» TASK GOAL: Can you render the part of the data below that opens with the line containing "1850x1014 pixels. Task: Select" and runs through the end of the data as a Markdown table with columns "No." and "Text", leaving out blank lines?

Excerpt from a dataset:

%%

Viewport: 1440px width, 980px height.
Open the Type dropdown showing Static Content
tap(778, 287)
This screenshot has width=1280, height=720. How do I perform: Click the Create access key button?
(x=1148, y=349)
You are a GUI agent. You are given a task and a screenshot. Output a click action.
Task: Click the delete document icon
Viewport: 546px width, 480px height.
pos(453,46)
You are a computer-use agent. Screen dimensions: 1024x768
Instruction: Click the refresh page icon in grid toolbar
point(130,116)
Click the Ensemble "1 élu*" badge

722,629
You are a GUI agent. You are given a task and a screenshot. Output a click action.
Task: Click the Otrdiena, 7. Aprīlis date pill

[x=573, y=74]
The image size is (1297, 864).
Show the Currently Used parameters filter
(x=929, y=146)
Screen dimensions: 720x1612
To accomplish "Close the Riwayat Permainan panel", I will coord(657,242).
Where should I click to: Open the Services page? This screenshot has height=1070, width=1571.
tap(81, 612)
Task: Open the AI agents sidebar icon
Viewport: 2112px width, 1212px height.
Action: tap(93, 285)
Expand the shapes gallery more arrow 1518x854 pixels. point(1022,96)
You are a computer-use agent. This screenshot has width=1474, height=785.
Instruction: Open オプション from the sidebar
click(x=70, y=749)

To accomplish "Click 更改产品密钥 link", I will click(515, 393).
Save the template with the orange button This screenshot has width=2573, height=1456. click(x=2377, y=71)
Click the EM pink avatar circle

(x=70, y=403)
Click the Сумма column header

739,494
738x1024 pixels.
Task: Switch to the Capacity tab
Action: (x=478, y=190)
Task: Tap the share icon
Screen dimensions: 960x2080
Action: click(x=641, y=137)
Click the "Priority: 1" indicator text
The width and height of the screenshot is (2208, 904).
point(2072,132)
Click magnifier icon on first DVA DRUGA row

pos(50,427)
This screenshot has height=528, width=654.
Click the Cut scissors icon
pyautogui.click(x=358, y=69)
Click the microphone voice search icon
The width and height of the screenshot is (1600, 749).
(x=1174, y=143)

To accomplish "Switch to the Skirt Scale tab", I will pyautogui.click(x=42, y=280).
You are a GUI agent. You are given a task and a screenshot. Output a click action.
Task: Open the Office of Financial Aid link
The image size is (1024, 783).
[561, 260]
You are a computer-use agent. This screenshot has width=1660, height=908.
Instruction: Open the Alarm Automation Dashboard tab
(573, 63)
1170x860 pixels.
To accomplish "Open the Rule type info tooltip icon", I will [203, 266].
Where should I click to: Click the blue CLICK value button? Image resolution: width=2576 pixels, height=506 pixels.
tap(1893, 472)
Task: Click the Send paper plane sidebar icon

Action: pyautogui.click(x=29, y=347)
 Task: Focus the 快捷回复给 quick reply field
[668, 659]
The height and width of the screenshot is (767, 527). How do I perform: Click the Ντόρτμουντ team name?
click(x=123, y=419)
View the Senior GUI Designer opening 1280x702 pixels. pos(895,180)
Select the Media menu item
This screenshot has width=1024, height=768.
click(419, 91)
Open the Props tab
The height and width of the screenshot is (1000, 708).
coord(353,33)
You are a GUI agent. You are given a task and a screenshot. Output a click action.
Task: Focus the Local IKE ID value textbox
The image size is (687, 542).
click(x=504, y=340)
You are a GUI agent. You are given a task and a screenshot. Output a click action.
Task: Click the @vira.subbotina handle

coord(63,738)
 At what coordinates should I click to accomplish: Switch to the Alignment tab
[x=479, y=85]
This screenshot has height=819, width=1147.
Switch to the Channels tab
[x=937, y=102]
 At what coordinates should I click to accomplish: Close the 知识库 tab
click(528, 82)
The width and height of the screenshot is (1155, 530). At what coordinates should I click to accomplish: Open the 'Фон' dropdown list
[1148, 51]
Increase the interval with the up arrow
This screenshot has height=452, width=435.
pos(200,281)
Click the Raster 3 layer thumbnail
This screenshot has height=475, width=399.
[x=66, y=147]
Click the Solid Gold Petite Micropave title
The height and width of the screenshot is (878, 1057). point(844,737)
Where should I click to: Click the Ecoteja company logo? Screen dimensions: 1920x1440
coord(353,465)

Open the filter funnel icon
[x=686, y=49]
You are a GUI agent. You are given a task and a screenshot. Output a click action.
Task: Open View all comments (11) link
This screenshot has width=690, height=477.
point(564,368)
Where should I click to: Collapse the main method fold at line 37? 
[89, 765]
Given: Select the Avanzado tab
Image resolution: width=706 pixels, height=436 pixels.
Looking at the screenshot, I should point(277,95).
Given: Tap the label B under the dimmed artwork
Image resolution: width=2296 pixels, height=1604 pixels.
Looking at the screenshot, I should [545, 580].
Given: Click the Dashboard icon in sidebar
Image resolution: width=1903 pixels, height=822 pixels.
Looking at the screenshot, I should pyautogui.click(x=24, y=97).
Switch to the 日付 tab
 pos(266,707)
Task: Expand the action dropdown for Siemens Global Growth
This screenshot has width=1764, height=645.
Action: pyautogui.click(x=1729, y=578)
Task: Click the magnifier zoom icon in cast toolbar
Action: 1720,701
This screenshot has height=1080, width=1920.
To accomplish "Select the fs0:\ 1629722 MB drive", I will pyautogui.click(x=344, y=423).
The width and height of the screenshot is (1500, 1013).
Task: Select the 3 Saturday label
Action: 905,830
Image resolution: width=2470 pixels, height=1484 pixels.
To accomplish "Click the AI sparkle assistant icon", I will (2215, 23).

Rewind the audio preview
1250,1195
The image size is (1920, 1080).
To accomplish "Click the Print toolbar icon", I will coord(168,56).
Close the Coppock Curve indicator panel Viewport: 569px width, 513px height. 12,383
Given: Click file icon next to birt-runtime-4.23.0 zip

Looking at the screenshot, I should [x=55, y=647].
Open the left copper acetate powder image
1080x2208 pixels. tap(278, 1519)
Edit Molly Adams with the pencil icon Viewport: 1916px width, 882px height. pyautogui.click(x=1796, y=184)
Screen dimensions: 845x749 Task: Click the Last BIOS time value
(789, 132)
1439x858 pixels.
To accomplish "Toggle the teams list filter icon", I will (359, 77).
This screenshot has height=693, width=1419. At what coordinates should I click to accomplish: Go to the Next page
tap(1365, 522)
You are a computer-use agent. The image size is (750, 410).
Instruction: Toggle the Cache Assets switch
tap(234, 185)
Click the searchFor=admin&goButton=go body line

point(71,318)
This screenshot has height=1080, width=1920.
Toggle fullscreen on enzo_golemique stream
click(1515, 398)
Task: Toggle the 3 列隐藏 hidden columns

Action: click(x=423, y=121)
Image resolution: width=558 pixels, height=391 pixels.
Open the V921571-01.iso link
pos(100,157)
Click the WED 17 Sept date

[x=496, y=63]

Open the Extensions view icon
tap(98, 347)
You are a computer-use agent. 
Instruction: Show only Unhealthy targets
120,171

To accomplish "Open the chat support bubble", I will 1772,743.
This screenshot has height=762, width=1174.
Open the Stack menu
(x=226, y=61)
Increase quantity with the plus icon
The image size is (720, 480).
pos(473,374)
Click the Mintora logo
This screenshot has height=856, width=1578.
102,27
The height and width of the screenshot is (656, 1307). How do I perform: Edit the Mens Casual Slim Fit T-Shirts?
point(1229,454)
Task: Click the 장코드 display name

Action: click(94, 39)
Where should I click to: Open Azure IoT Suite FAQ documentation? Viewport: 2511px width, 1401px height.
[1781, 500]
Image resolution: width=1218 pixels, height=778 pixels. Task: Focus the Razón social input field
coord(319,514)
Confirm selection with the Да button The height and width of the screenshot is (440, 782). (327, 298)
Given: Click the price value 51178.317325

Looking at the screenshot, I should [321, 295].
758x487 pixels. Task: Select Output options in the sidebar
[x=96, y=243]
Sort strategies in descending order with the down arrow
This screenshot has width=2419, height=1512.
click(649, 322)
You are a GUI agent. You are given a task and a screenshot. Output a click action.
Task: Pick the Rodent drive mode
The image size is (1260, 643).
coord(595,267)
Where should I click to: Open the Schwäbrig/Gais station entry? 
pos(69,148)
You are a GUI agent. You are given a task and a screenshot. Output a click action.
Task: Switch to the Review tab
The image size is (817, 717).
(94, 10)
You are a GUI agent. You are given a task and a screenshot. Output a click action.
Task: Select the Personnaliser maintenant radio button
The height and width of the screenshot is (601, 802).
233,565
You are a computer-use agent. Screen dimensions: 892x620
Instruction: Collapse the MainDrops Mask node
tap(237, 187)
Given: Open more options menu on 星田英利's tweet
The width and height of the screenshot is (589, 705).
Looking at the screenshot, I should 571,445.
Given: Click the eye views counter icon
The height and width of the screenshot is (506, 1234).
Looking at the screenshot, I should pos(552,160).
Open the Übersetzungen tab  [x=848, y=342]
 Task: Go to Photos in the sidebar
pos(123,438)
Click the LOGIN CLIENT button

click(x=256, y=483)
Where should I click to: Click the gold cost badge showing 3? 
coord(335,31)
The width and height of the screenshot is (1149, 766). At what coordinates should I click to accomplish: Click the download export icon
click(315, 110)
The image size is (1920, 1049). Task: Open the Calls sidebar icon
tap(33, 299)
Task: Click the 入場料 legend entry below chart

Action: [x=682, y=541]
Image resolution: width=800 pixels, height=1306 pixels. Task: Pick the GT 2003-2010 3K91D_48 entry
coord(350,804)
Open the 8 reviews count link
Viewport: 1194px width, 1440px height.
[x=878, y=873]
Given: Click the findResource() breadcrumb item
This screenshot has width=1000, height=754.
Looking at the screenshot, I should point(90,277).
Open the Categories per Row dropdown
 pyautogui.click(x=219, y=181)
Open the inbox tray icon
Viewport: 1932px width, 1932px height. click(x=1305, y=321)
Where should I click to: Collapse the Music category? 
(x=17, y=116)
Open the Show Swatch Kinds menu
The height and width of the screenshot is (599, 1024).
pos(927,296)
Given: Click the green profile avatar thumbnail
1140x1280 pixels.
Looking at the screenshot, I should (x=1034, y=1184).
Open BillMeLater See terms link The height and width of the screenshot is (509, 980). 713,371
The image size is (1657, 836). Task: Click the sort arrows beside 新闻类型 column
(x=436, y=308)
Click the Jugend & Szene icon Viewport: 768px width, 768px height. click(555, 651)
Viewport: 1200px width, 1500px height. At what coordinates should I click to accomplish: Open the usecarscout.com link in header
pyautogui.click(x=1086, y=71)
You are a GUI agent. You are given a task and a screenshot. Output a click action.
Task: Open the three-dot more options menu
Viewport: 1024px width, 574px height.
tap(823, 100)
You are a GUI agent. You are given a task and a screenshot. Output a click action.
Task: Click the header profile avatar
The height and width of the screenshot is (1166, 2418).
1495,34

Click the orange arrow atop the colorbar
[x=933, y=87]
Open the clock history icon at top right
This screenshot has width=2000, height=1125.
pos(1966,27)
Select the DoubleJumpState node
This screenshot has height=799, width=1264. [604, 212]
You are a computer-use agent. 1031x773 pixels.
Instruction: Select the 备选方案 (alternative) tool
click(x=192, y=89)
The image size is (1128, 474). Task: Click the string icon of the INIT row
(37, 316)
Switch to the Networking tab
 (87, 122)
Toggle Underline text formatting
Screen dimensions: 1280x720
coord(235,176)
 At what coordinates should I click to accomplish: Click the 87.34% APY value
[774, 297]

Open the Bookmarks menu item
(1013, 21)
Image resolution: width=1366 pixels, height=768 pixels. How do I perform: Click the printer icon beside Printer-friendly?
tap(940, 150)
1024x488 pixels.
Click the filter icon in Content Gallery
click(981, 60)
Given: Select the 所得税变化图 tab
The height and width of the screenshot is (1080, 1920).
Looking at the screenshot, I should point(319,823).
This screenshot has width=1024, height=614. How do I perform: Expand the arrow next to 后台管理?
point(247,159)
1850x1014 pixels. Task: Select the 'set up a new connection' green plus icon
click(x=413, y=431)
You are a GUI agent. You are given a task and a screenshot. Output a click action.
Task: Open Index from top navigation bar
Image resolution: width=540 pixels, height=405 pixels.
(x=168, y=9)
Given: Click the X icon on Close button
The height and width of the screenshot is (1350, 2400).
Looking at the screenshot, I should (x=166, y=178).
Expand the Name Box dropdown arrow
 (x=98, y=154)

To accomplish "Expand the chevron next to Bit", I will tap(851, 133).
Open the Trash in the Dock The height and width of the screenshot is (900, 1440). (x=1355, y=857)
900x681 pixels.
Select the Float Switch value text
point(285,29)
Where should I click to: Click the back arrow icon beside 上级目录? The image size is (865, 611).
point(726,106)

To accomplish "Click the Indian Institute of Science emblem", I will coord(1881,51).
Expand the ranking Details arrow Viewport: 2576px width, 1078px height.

%%

» RESPONSE FOR THIS EXERCISE:
| No. | Text |
|---|---|
| 1 | 1850x1014 pixels. Task: Select the 'set up a new connection' green plus icon |
| 2 | click(x=413, y=431) |
| 3 | You are a GUI agent. You are given a task and a screenshot. Output a click action. |
| 4 | Task: Open Index from top navigation bar |
| 5 | Image resolution: width=540 pixels, height=405 pixels. |
| 6 | (x=168, y=9) |
| 7 | Given: Click the X icon on Close button |
| 8 | The height and width of the screenshot is (1350, 2400). |
| 9 | Looking at the screenshot, I should (x=166, y=178). |
| 10 | Expand the Name Box dropdown arrow |
| 11 |  (x=98, y=154) |
| 12 | To accomplish "Expand the chevron next to Bit", I will tap(851, 133). |
| 13 | Open the Trash in the Dock The height and width of the screenshot is (900, 1440). (x=1355, y=857) |
| 14 | 900x681 pixels. |
| 15 | Select the Float Switch value text |
| 16 | point(285,29) |
| 17 | Where should I click to: Click the back arrow icon beside 上级目录? The image size is (865, 611). |
| 18 | point(726,106) |
| 19 | To accomplish "Click the Indian Institute of Science emblem", I will coord(1881,51). |
| 20 | Expand the ranking Details arrow Viewport: 2576px width, 1078px height. |